Del monasterio de San Pietro de Perugia, y a través de los monjes benedictinos, Sassoferrato recibió numerosos encargos a partir de 1630, dándoles cumplimiento desde el estilo de dos de sus más admirados artistas: Il Perugino y Rafael Sanzio. Nuevas comitencias llegarían desde Florencia y Boloña, ciudades a las que se trasladó para cumplimentarlas, pero fue en Roma donde se estableció definitivamente, en 1641, animado por el éxito de su trabajo. A partir de 1657 pudo ocupar una casa grande, junto a su abundante familia, no solo para darle acogida a su prolífica descendencia sino también para instalar su propio taller, en el cual acogió a numerosos aprendices.
Sassoferrato incursionó en el género del retrato gracias a sustanciosas comitencias recibidas, fundamentalmente, de integrantes de la curia romana en su más alto nivel. No obstante, fue en la pintura religiosa donde llegó a crear, lo que hoy pudiera denominarse su propia ‘marca’, algo que algunos autores llaman ‘Sassoferrato methodus’, cuyo eje suele ser la Virgen María, la madonna siempre estable, hermosa, maternal, bien en atmósfera de recogimiento o bien mirando directamente al espectador y conminándolo a la introspección y a la oración.
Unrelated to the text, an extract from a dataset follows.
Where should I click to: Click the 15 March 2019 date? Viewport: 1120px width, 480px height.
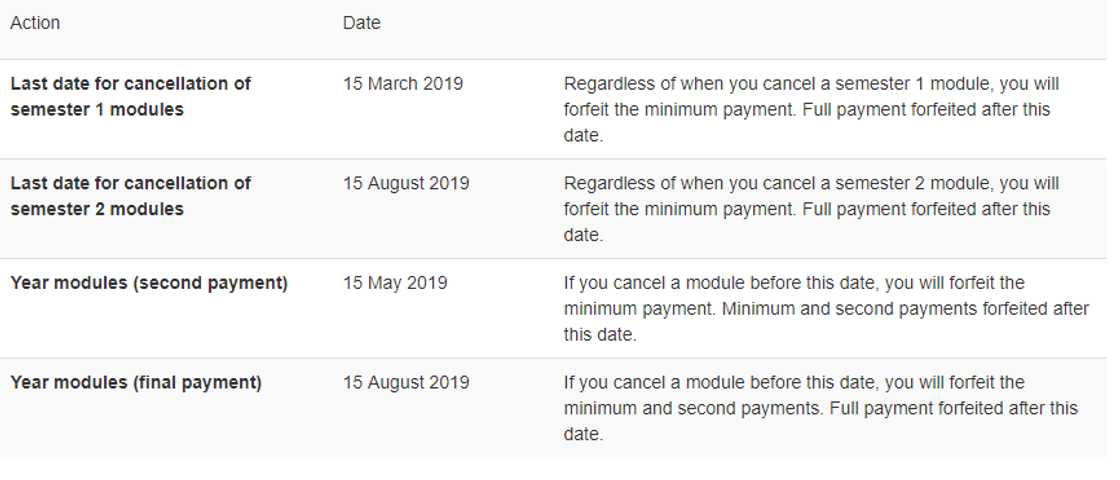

Esta fórmula compositiva de gran éxito comercial lo condujo a realizar varias copias de obras de Domenichino y de Rafael al considerar paradigmáticas sus iconografías. Tales formulaciones, por demás, resultaban favorablemente soportadas por el impulso contrarreformista del Concilio de Trento, impulsor de ejecuciones donde se destaca la virtud de las imágenes sagradas.
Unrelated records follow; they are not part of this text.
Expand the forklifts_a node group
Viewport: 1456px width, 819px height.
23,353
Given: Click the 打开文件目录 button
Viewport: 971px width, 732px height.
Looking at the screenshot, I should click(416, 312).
El Museo Nacional de Bellas Artes, en su Sala Permanente de Arte Italiano expone, de este autor, la obra La Virgen y el Niño. La pintura responde a su modus compositivo, pues se trata de un conjunto armonioso, intimista, formalmente estable, que anima a su observación. Los volúmenes han sido modelados con solidez, el colorido es intenso y de sofisticada aplicación. La mater amorosa sostiene al Niño en brazos, mientras este acerca a su pecho, con su mano izquierda, una rosa, que la simboliza. Salvi hizo de esta flor uno de sus sellos distintivos e incluirla en sus obras devocionales replicaba a la Virgen en su función de tolerancia, amor y belleza.
Esta pareja divina encuentra anclajes en la estética de dos grandes maestros: Alberto Durero y Guido Reni. De Durero, Sassoferrato asume la composición general, con las figuras ligeramente ladeadas hacia nuestra izquierda. La madonna tiene los ojos entornados y observa dulcemente a su hijo, mientras lo sostiene, paño mediante. El Niño no está sentado como ocurre en muchas de sus piezas, sino recostado, se apoya en su codo derecho y mantiene erguida su cabeza, expectante de quien llegue en la búsqueda de su grandeza. Incluso, el artista italiano, siguiendo al alemán, repite en el vestido de la Virgen, el cuello en corte recto que intensifica la noción de estabilidad de la imagen; y el tratamiento pictórico del cabello, con unos mechones que escapan a ambos lados del cuello, como pintados con pinceles sumamente finos, que aportan un dibujo grácil, de aliento renacentista idealizado. Mientras, de Reni asume una hermosa morbidez que acerca esta iconografía a los cánones representacionales propios del gusto italiano, la cual hizo extensiva a la tipología de virgen orante, que parece desprenderse de este patrón compositivo y estilístico.
La pieza fue transferida a la institución en 1962, procedente de la colección privada de Pablo Mendoza.